5.3. Uncertainties Due to Sample Plots
In this study, field observations of AGB were collected from 20 m × 20 m sample plots, which were smaller than the 30 m × 30 m spatial resolution of the Landsat TM images. The small plot size tends to increase the coefficient of variation of AGB, consequently leading to potential underestimations or overestimations of forest AGB at the plot level and potential non-normal distribution of AGB at the landscape level [
76]. Unfortunately, the number of uncertainties due to the small plots in this study could not be quantified. However, the analysis of histograms based on plot-level observations and landscape level estimates of forest AGB showed that the distributions of AGB were close to normal. Moreover, although in this study the central coordinates of the sample plots were utilized to extract the values of image pixels, the small plot size and its inconsistency with the spatial resolution of Landsat TM images have probably induced errors in plot geolocalization and match with image pixels, and, thus, uncertainties of forest AGB estimates [
77]. This could become more serious as the texture measures from the windows of 3 × 3 pixels, 5 × 5 pixels,
etc., are employed. Wang and Zhang [
78,
79] studied the uncertainty due to error of plot geolocalization and mismatch of sample plots with image pixels and found that, as the distance of the mismatch increased, the estimation accuracy of forest AGB or carbon density obviously decreased.

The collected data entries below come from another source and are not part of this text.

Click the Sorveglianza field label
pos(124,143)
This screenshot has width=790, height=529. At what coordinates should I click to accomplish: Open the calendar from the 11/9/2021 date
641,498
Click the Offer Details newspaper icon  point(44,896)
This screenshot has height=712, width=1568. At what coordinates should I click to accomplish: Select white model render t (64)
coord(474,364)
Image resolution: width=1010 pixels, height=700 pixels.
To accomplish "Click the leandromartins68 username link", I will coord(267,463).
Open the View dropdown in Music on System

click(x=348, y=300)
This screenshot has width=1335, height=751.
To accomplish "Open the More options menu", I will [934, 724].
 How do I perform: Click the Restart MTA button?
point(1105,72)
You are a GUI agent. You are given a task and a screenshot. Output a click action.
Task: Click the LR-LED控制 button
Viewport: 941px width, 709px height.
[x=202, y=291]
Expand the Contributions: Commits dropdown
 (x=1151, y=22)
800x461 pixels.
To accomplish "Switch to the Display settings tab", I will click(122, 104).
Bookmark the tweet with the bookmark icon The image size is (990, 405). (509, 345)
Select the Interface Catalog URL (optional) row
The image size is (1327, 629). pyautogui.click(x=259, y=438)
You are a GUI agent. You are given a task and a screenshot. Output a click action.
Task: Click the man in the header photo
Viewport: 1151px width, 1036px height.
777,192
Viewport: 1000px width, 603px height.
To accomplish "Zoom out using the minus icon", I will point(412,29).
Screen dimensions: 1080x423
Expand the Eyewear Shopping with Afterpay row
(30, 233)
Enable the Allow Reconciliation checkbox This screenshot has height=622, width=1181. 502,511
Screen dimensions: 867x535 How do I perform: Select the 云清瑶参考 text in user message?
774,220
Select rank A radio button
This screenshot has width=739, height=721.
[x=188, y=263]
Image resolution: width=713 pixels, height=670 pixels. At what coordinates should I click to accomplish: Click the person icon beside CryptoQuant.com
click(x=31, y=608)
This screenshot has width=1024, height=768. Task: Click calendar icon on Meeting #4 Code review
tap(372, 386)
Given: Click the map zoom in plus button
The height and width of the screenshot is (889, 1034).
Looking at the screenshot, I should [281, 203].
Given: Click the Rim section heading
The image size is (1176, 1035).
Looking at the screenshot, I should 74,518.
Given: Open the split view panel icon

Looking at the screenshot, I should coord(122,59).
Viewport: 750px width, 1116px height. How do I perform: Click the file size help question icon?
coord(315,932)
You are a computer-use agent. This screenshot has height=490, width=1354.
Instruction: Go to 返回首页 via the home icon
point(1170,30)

In reality, the plot size of 20 m × 20 m is commonly used in forest inventory considering the work load required during fieldwork and its representativeness in a forest site. In order to reduce the errors between geolocalization of sample plots and Landsat imagery, a window size of 3 × 3 pixels was often used [
6,
30] to extract the remotely sensed mean values [
30]. In this research, each sample plot was first examined to make sure each plot was located within the forest sites and had good representation of the surveyed forest stand. In addition to the plot size and geolocation error, another critical factor is the use of allometric models for AGB calculation for each plot based on field measurement [
80]. Improper selection of the allometric models for specific tree species may produce high uncertainty of AGB calculation at the plot level, thus affecting the AGB estimation performance using the remote sensing data.